Les puissances en guerre contre Daech s’affrontent sur les modalités pour vaincre le groupe djihadiste. Mercredi 26 octobre, la Turquie a annoncé qu’elle entendait poursuivre son offensive militaire dans le nord de la Syrie jusqu’à la prise de la ville d’Al-Bab malgré les menaces du régime syrien et l’attaque mardi contre des rebelles pro-turcs.
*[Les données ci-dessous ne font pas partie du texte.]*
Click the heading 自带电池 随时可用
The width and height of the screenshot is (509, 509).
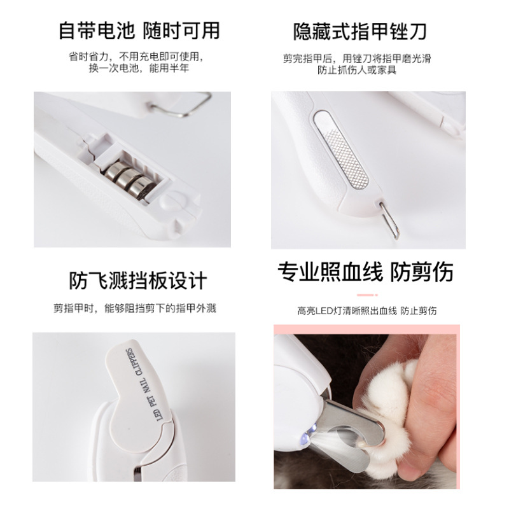click(x=139, y=30)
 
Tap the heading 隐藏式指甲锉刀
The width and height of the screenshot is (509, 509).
click(x=359, y=30)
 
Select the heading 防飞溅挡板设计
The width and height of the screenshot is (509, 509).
click(x=138, y=280)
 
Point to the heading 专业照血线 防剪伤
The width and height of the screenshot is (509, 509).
click(x=366, y=272)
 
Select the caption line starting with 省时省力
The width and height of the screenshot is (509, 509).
click(x=139, y=56)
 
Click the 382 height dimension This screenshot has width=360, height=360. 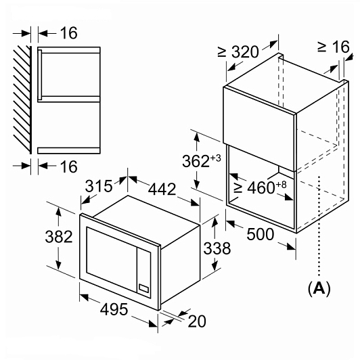pos(59,237)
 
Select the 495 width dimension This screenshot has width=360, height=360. pos(114,309)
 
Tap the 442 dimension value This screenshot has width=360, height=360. pos(162,189)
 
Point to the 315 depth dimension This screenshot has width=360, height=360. pos(99,185)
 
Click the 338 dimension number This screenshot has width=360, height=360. pos(217,248)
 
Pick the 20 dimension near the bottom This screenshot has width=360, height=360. pos(197,321)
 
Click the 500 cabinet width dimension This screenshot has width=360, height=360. pos(261,234)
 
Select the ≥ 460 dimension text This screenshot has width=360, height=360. pos(254,188)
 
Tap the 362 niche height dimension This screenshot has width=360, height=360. pos(196,161)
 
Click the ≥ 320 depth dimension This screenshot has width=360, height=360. pos(238,52)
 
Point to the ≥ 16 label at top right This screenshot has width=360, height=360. pos(334,47)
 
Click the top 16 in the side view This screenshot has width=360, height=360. pos(69,33)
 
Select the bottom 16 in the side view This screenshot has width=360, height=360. pos(69,166)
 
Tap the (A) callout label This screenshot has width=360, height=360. pos(319,288)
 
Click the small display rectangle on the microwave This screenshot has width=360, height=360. pos(143,288)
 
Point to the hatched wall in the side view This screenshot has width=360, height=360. pos(22,100)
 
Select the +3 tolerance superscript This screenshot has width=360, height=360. pos(215,158)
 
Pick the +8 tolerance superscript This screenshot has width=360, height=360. pos(281,185)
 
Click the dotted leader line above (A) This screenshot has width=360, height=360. pos(319,226)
L’opération « Bouclier de l’Euphrate » entamée il y deux mois a pour objectif de chasser les combattants de l’Etat islamique de la région frontalière et d’empêcher que ce repli profite aux miliciens kurdes des Unités de protection du peuple (YPG) qu’Ankara considère comme l’émanation du PKK. Recep Tayyip Erdogan n’entend pas rester à l’écart de la bataille de Mossoul, tout comme celle qui s’annonce à Raqqa tandis que le ministre des Affaires étrangères turc Mevlut Cavusoglu a déclaré que cette opération doit être menée par les forces locales et ne doit pas impliquer les miliciens kurdes des Unités de protection du peuple (YPG).
De leur côté, les responsables iraniens voient d’un mauvais œil la participation de la Turquie à l’offensive contre le fief historique de l’EI en Irak et n’ont pas tardé pour le faire savoir. Le commandant en chef des troupes soutenant le régime syrien a lancé un avertissement à la Turquie affirmant que tout progression turque en direction de leurs positions au nord et à l’est d’Alep ferait l’objet d’une réponse « décisive et d’un recours à la force ».
Autre point sensible dans la guerre contre Daech, l’implication de la Russie. Face à des Occidentaux en retrait, le président russe a multiplié les postures intimidantes pour maintenir un avantage géostratégique et prouver qu’il était un acteur incontournable au Moyen-Orient. Ainsi, après avoir fait patrouiller l’an passé des bombardiers à capacité nucléaire au large des côtes françaises et britanniques, un porte-avions russe vogue actuellement au large de l’Ecosse en direction de la Syrie où Vladimir Poutine mène la danse, en bombardant à Alep les rebelles armés par les Occidentaux, ainsi que des hôpitaux pour pousser les habitants à la fuite. Seule la ville de Mossoul, en Irak, ne dépend pas du bon vouloir de la Russie.
Depuis plusieurs années, la Russie a musclé son rapport de force avec les Occidentaux. En prenant le risque il y a quatre ans de soutenir un autocrate en pleines « révolutions arabes », Vladimir Poutine savait déjà qu’aucun pays occidental ne tenterait de destituer Bachar el-Assad. Il a donc attendu que l’Etat islamique se déploie, profitant du chaos ambiant pour agiter la menace islamiste et contraindre les Occidentaux à reconnaître que le Président syrien ne représentait pas une menace aussi grande que celle que constitue Daech.
L’annonce la semaine dernière du déploiement de missiles balistiques à capacité nucléaire Iskander dans l’enclave russe de Kaliningrad a crispé les Européens, à commencer par la Lituanie, première concernée. « Battage médiatique », a répliqué Igor Konachenkov, le porte-parole du ministère russe de la défense. Alors que le Kremlin reste maître du jeu sur le terrain militaire, jamais il n’a été aussi isolé diplomatiquement, en froid avec les Etats-Unis et les Européens, ce qui le rend que plus agressif à leur égard. Pourtant, Vladimir Poutine continue d’avancer ses pions sans frémir.
En tout état de cause, les dissensions actuelles entre les grandes puissances sur le dossier syrien prouvent que la chute de Mossoul sera le prélude à d’autres confrontations, plus fortes encore.